Clases

Ayer di clase en una escuela de negocios de nuevo. Me gusta dar clases, a pesar de que haya algunos a los que no les interesaba o no se enteraban de nada de lo que yo decía. Sentirme escuchado me gusta, tener la sensación de que aporto. Lo que ocurre es que mi trabajo demasiado estándar no me permite demasiado a la hora de aprender y por lo tanto las clases que puedo dar, están bien para gente que quiere tener unas nociones básicas. Me gusta profundizar en las cosas, hacerme un experto en un tema, la cuestión es que es imposible en mi trabajo actual.

Creo que el mundo de la consultoría sería más adecuado que el mundo de la publicidad, este último es demasiado superficial, enfocado a engañar y a que se gaste el dinero en cosas que no sirven de mucho. O el mundo de la enseñanza, mi búsqueda de la trascendencia, el sentirme útil. Soy partidario de las cosas aparentemente inútiles, como que la gente vaya a hacer cucharas de barro, que no se podrán usar para nada, pero el trabajo, es distinto, aquí creo que debemos tener una misión, un objetivo de que las cosas sean mejores, no peores.

El tirarme en mi trabajo la mayor parte del tiempo en gestiones, no me aporta absolutamente nada. Encima atascos a diario, ayer fue horrible. Tenía una reunión en el centro y el taxista al borde de la exasperación, diciendo que en Nochebuena estaría solo, que mandaría a su mujer a su pueblo, que el no cogía el coche, que ya no aguantaba más. Me sentí identificado con él. Madrid es una estafa, es la eterna promesa, pero al final, es un atasco continuo, unos niveles de contaminación brutales, unos precios por las nubes, ¿quién quiere vivir en eso? Porque los sueños son bonitos, si son alcanzables, en caso contrario son pesadillas disfrazadas, son como avispas, siempre rondándonos, pero solo nos va a poder aportar una picadura. Y en eso estamos en una ciudad decadente, que morirá por la ineptitud política, porque hay más miedo a perder votos que a hacer felices a los que aquí vivimos con decisiones arriesgadas. Se deberían dar clases de ética a los políticos, también de valentía.

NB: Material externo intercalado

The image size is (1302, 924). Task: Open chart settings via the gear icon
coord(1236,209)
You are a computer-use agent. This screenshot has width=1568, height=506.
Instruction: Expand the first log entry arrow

Hoy ya falta una semana justa para la noche más emblemática del año. La Nochebuena, algo que las salas de discotecas, no se han cargado todavía, hay tradiciones que deberían ser mantenidas, porque la Nochebuena no es una cena, es volver al punto de origen, al punto del que nunca nos deberíamos ir, ese punto de gravitación infinito, que todo lo atrae, y alrededor del cual siempre deberíamos girar,  porque sino nos sentiremos como un astronauta, solo, flotando sin un rumbo definido. Porque es donde nacimos, donde nuestros recuerdos se construyeron, donde en la mayor parte de los casos encontraremos la paz, porque es allí donde encontramos la alegría más innata.